[Esterline Technologies Corporation Letterhead]
November 22, 2010
Securities and Exchange Commission
Division of Corporation Finance
100 F Street NE
Washington, D.C. 20549
| Re: | Esterline Technologies Corporation |
Amendment No. 1 to Registration Statement on Form S-4
File No. 333-170032
Ladies and Gentlemen:
On October 19, 2010, Esterline Technologies Corporation (the “Company”) filed its Registration Statement on Form S-4 (the “Registration Statement”) relating to its offer to exchange (the “Exchange Offer”) up to $250,000,000 in aggregate principal amount of its 7% Senior Notes due 2020 (the “Exchange Notes”) for outstanding 7% Senior Notes due 2020 (the “Original Notes”).

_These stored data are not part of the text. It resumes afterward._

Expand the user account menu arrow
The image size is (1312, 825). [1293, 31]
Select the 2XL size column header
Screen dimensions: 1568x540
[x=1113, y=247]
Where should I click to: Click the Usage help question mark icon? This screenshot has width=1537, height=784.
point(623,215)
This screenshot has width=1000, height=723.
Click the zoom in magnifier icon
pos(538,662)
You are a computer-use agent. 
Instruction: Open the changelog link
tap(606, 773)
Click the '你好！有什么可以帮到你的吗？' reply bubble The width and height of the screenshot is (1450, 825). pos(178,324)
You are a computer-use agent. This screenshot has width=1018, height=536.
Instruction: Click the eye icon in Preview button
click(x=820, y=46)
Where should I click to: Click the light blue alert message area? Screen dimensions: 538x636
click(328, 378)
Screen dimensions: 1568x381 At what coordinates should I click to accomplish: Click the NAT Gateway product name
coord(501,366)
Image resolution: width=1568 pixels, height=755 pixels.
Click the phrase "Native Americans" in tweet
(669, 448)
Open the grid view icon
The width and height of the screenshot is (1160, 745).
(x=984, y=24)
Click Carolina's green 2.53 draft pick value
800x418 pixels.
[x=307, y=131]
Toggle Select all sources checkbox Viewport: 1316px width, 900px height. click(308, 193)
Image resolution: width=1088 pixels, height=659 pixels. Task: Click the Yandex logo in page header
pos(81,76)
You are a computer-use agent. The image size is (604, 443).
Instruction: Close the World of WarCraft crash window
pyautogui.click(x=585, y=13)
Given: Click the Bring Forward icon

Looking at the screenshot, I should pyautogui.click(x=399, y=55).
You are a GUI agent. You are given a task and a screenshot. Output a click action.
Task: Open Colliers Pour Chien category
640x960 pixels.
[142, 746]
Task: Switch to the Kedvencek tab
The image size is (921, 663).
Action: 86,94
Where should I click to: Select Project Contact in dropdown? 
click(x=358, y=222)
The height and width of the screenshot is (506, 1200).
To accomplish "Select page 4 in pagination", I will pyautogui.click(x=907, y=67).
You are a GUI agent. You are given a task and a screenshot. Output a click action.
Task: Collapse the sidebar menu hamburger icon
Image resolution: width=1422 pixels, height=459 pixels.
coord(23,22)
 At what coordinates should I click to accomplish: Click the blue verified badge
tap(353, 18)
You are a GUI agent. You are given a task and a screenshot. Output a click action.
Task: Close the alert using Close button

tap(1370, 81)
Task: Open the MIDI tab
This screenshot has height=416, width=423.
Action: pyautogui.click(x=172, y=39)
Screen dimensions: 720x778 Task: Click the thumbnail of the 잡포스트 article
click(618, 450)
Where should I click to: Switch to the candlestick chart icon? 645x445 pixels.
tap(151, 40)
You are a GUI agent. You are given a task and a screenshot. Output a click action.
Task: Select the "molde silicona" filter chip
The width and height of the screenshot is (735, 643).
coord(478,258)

On November 15, 2010, the Company received comments (the “Comment Letter”) from the staff of the Securities and Exchange Commission (the “Commission”) relating to such Registration Statement.
In response to such comments, the Company transmits herewith for filing with the Commission, via EDGAR, its Amendment No. 1 to such Registration Statement. The Company also provides supplemental responses to such Comment Letter as follows (with the numbering corresponding to the Comment Letter):
The Exchange Offer, page 25
1. The Company is registering the Exchange Offer in reliance on the Commission’s position enunciated inExxon Capital Holdings Corporation (April 13, 1989) and similar letters (i.e.,Morgan Stanley & Co. Inc. (June 5, 1991) andShearman & Sterling, Commission No-Action Letter (July 2, 1993)) and in connection therewith, we hereby represent that:
| (A) | The Company has not entered into any arrangement or understanding with any person to distribute the Exchange Notes and, to the best of the Company’s information and belief, each person participating in the Exchange Offer is acquiring the Exchange Notes in its ordinary course of business and has no arrangement or understanding with any person to participate in the distribution of the Exchange Notes to be received in the Exchange Offer. |
Securities and Exchange Commission
November 22, 2010
Page 2
| (B) | To the best of the Company’s information and belief, no broker-dealer that may participate in the Exchange Offer with respect to Original Notes acquired for its own account as a result of market-making activities or other trading activities has entered into any arrangement or understanding with the Company or any affiliate of the Company to distribute the Exchange Notes to be received in the Exchange Offer. |
| (C) | The Company will (i) make each person participating in the Exchange Offer aware, through the Exchange Offer Prospectus, that any broker-dealer who holds Original Notes acquired for its own account as a result of market-making activities or other trading activities, and who receives Exchange Notes in exchange for such Original Notes pursuant to the Exchange Offer, may be a statutory underwriter and must deliver the Prospectus in connection with any resale of the Exchange Notes and (ii) include in the transmittal letter or similar documentation to be executed by exchange offerees participating in the Exchange Offer the additional provision that requires an exchange offeree who is a broker-dealer holding Original Notes acquired for its own account as a result of market-making activities or other trading activities to acknowledge that it will deliver a prospectus meeting the requirements of the Securities Act in connection with any resale of Exchange Notes received in respect of such Original Notes pursuant to the Exchange Offer. The transmittal letter or similar documentation may also include a statement to the effect that by so acknowledging and by delivering a prospectus, a broker-dealer will not be deemed to admit that it is an “underwriter” within the meaning of the Securities Act. |
Your Representations to Us, page 30
2. The Company has amended the disclosure in Amendment No. 1 to its Registration Statement to clarify that no affiliates will be participating in the Exchange Offer.
Signatures, page S-1
3. Hauser, Inc. was erroneously included in the “Table of Additional Registrants” in the Registration Statement. In its Amendment No. 1 to its Registration Statement, the Company has removed Hauser, Inc. as a co-registrant and therefore, no signatures of Hauser, Inc. are required.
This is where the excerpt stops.